§ **EXERCISE**
How do the lines below between the ones holding "128 (86, 1831)" and "När behöver man ett samboavtal (311, 1295)", inclusive, read? Give them again exactly, with no other lines.

*-*-*

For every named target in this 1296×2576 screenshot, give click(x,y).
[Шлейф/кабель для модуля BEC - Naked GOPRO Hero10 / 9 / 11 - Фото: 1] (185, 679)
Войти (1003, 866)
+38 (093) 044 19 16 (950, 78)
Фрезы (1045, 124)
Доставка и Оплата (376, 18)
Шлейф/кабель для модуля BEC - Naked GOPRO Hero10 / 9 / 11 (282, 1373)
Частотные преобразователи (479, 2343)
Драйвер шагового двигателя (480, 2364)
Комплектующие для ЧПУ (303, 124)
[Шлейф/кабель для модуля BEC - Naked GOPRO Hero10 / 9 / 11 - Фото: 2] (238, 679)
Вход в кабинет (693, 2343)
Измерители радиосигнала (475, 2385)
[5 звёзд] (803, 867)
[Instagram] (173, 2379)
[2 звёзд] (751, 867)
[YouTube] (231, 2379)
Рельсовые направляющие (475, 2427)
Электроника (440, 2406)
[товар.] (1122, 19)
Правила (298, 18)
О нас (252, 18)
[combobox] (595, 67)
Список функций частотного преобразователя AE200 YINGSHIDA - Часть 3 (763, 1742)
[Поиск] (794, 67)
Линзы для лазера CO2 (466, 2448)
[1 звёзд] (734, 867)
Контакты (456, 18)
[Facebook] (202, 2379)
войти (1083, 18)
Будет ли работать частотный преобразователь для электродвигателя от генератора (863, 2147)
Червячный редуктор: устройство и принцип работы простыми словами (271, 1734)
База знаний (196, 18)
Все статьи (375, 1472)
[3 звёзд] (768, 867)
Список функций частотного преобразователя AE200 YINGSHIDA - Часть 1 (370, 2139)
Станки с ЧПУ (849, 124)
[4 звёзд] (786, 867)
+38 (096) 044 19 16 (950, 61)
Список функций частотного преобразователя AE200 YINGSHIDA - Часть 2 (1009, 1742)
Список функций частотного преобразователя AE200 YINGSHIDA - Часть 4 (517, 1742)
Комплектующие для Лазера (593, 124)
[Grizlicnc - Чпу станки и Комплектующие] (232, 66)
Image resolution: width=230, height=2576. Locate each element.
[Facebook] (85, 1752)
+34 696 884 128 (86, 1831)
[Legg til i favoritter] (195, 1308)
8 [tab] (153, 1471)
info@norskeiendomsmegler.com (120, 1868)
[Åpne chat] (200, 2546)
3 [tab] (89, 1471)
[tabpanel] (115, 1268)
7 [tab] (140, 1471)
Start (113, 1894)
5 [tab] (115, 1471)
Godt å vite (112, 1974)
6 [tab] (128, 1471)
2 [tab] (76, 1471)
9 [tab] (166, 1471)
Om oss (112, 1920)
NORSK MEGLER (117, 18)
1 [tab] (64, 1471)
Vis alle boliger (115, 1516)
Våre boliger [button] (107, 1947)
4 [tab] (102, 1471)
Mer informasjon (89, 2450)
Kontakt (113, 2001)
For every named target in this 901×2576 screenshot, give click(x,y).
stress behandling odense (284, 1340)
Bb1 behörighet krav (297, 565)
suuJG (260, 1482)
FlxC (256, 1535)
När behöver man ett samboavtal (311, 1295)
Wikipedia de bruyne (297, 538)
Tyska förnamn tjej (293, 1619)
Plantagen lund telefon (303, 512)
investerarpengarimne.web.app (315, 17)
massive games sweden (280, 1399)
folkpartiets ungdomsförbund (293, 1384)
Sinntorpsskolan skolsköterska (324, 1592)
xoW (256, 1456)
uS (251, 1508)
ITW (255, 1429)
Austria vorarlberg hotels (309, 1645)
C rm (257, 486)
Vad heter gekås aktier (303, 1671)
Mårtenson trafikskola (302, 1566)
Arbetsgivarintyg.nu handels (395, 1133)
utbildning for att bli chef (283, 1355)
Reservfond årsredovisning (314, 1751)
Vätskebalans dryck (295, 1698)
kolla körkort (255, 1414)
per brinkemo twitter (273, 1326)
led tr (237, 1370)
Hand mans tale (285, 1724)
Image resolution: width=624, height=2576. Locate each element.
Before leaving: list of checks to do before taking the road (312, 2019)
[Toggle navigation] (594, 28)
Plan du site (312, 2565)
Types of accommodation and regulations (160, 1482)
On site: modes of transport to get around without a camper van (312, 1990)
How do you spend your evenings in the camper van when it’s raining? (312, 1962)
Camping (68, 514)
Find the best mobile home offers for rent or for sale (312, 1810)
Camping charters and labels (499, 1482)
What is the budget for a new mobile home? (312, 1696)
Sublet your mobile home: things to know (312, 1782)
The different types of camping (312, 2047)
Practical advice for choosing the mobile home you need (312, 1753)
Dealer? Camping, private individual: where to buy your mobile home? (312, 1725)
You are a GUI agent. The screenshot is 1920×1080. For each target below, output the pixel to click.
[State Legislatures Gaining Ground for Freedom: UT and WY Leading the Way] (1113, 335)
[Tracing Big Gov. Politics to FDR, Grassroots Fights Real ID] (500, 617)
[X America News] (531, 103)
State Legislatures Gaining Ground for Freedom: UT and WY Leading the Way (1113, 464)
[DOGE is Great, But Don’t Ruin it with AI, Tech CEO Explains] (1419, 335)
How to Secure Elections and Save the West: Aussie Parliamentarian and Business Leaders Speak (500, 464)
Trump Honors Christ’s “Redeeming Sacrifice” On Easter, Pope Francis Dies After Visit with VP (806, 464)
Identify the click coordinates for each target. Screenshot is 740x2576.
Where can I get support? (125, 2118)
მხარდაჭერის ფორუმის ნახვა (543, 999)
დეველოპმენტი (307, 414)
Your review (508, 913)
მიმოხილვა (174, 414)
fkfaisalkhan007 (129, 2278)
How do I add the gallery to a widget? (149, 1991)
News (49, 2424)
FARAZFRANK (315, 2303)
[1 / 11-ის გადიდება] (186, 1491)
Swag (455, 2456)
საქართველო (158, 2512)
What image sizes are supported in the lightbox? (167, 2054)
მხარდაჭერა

*-*-*

§ **EXERCISE ANSWER**
+34 696 884 128 (86, 1831)
[Legg til i favoritter] (195, 1308)
8 [tab] (153, 1471)
info@norskeiendomsmegler.com (120, 1868)
[Åpne chat] (200, 2546)
3 [tab] (89, 1471)
[tabpanel] (115, 1268)
7 [tab] (140, 1471)
Start (113, 1894)
5 [tab] (115, 1471)
Godt å vite (112, 1974)
6 [tab] (128, 1471)
2 [tab] (76, 1471)
9 [tab] (166, 1471)
Om oss (112, 1920)
NORSK MEGLER (117, 18)
1 [tab] (64, 1471)
Vis alle boliger (115, 1516)
Våre boliger [button] (107, 1947)
4 [tab] (102, 1471)
Mer informasjon (89, 2450)
Kontakt (113, 2001)
For every named target in this 901×2576 screenshot, give click(x,y).
stress behandling odense (284, 1340)
Bb1 behörighet krav (297, 565)
suuJG (260, 1482)
FlxC (256, 1535)
När behöver man ett samboavtal (311, 1295)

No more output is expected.